Thomas disait que c’était peut-être un des derniers endroits où la nature pouvait encore résister malgré l’exploitation du bois, le pétrole sur les plages et les glaciers qui disparaissaient.

Mais ce roman n’est ni un roman écologique, ni un roman sur le grand Nord, me semble-t-il : le blizzard, la nature sauvage sont plutôt ici les éléments métaphoriques d’un état primitif où les pulsions les plus violentes se déchaînent.

C’est la construction narrative, très habilement menée, qui contribue à mon avis pour une grande partie à l’intérêt du récit.
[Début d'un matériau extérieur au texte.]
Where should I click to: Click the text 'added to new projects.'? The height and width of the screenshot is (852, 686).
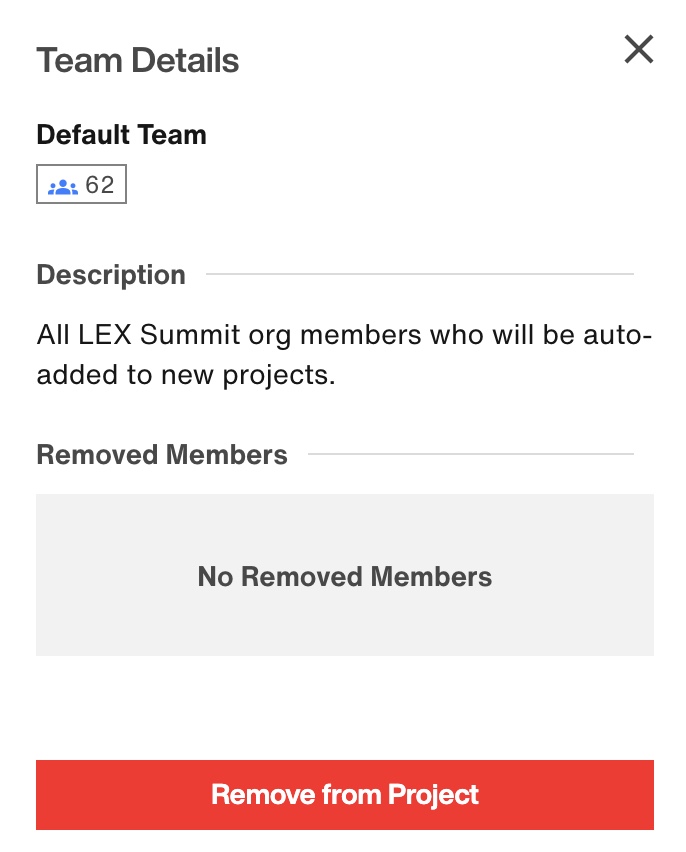click(x=186, y=375)
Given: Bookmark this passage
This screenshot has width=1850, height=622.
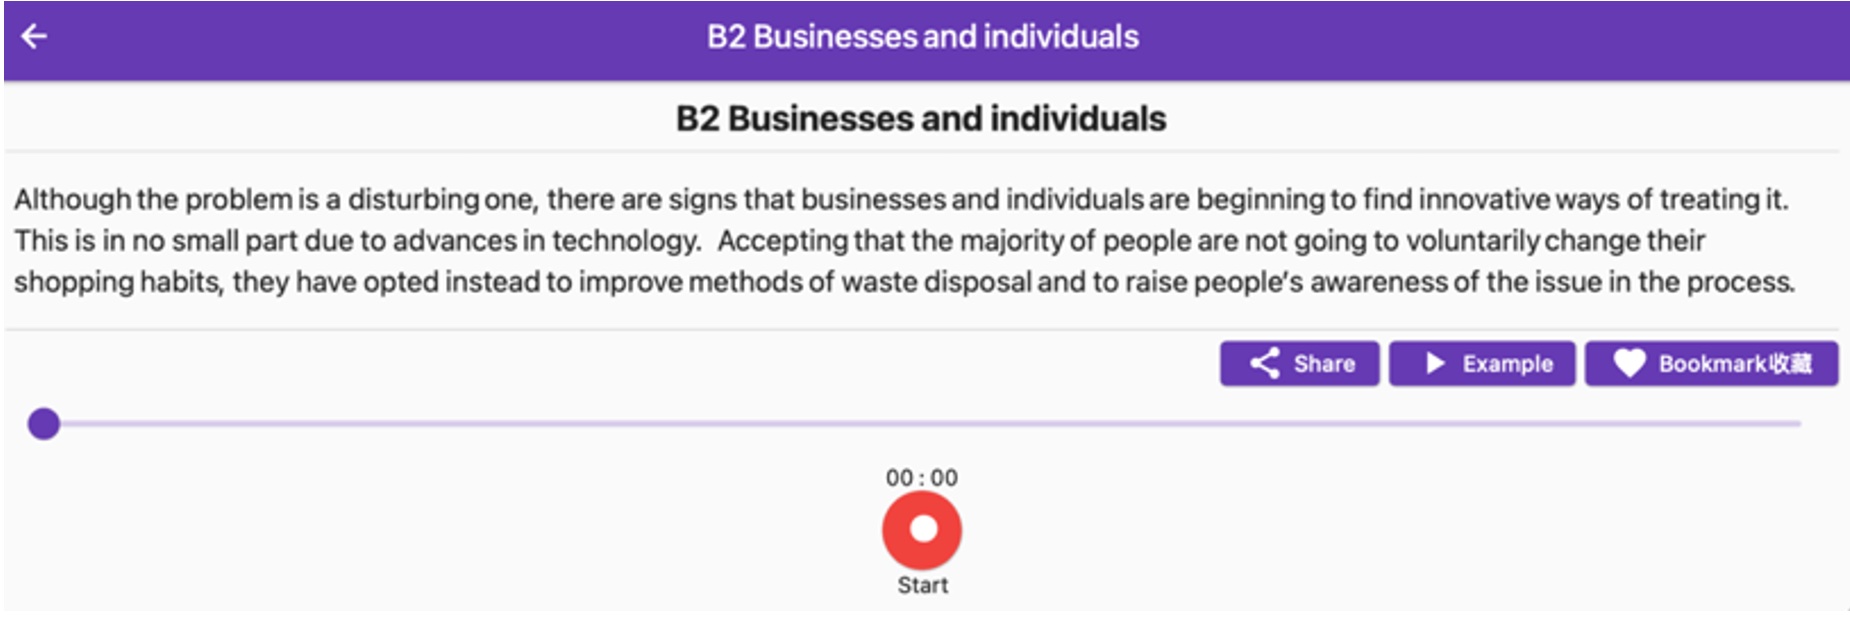Looking at the screenshot, I should click(1711, 363).
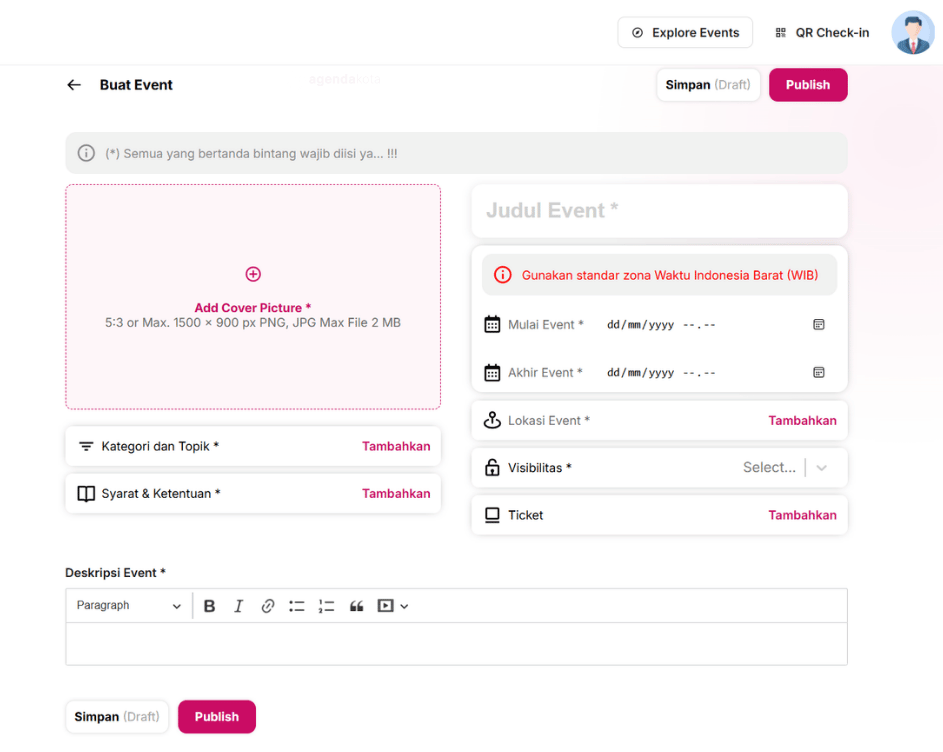Go to QR Check-in

pyautogui.click(x=822, y=33)
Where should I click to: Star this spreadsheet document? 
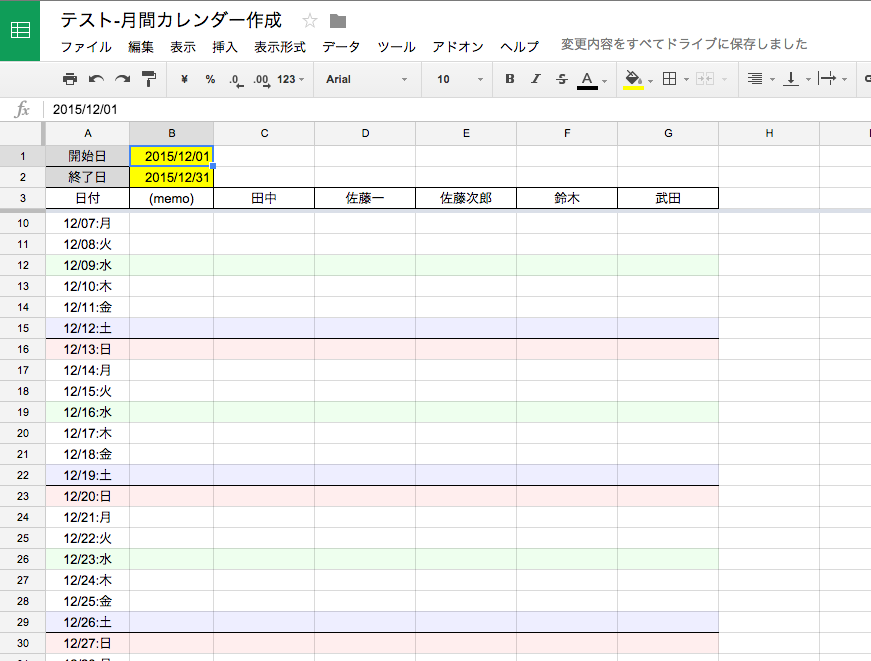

Ce long cheminement dans le brouillard d’où émergent avec force des images du passé fait surgir peu à peu les pièces d’un puzzle qui finissent par s’emboiter totalement les unes dans les autres et racontent une histoire. Le roman se lit comme un thriller. Jusqu’à la fin, le suspense est maintenu. L’histoire s’ébauche et prend corps dans un style fluide et précis. Les chapitres sont très courts et le passage rapide de l’un à l’autre maintient tout au long du récit un rythme soutenu et saccadé. On est tout simplement fasciné par la force évocatrice de ce huis clos en pleine nature.